Dreierlei ist für diese Argumentation charakteristisch. Historische Lehren werden selektiv gezogen und schablonenhaft eingesetzt – weshalb aus der Geschichte der amerikanischen Interventionen nach 1945 solche Kleinigkeiten wie der Vietnamkrieg oder die ständigen Militärinterventionen in Lateinamerika ausgeblendet werden können. Der transatlantische Wertehimmel ist zweitens stets vorgegeben und abstrakt. Weshalb jeder noch so flüchtige Blick auf reale Interessen der Akteure unterbleiben kann. Da Freiheit und Demokratie immer schon vorhanden sind, muss nicht gefragt werden, ob die Politik der Bush-Regierung im eigenen Land Grundrechte untergräbt und dem humanitären Völkerrecht den Garaus macht. Die demokratische Mission, die man den USA im Irak attestiert, wird im Bezug auf die autokratischen, mit den USA verbündeten Regimes im Nahen Osten nicht ein einziges Mal auch nur gestreift. Drittens und wichtigstens: Nur Politiker und Militärs bevölkern die Szene. Die Kriegsgegner in Europa werden als blinde, manipulierte und selbstsüchtige Masse porträtiert. Dass es vor allem die „Civil Society“ ist, die auch in den demokratischen Ländern moralische Standards verteidigt und neue Werte hervorbringt, diese vom Dreigestirn früher so nachdrücklich vorgebrachte Einsicht – sie ist verschwunden.

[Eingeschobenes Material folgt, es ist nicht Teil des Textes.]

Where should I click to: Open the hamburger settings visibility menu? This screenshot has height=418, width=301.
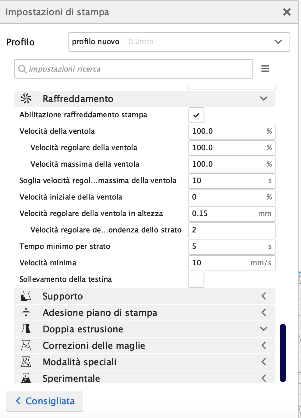pos(265,69)
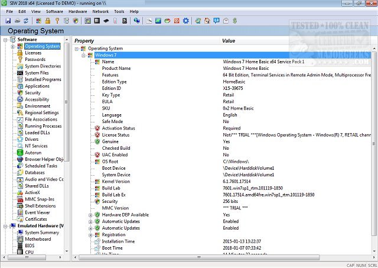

Die Überzeugungskraft der ostmitteleuropäischen Demokraten nährte sich einst von der Vorstellung einer universellen Geltung der Menschenrechte, die der konkreten Politik als Richtschnur gelten sollte. Nicht im Sinne einer Utopie, sondern als stets wirksame regulative Idee. In den Stellungnahmen von Havel, Konrád und Michnik ist die Berufung auf Freiheit und Demokratie zu einer ideologischen rhetorischen Figur herabgesunken. Der Stachel der Irritation ist gezogen, die Beunruhigung darüber, dass auch demokratische Systeme auf die schiefe, totalitäre Bahn geraten können, verschwunden.

Die einst kritischen Intellektuellen verbrämen mit der Beschwörung des transatlantischen Wertekonsenses zugleich eine vorgebliche Staatsräson ihrer Länder. Plötzlich ist vom „euro-atlantischen Block“ die Rede und geopolitische Doktrinen, noch immer die Domäne des nationalistischen Diskurses, beherrschen das Feld. Die unbestechlichen Kritiker von einst posieren als organische Intellektuelle des „Neuen Europa“, das sich auf die Seite der Sieger stellen will. Noch ein Kapitel aus der trahison des clercs.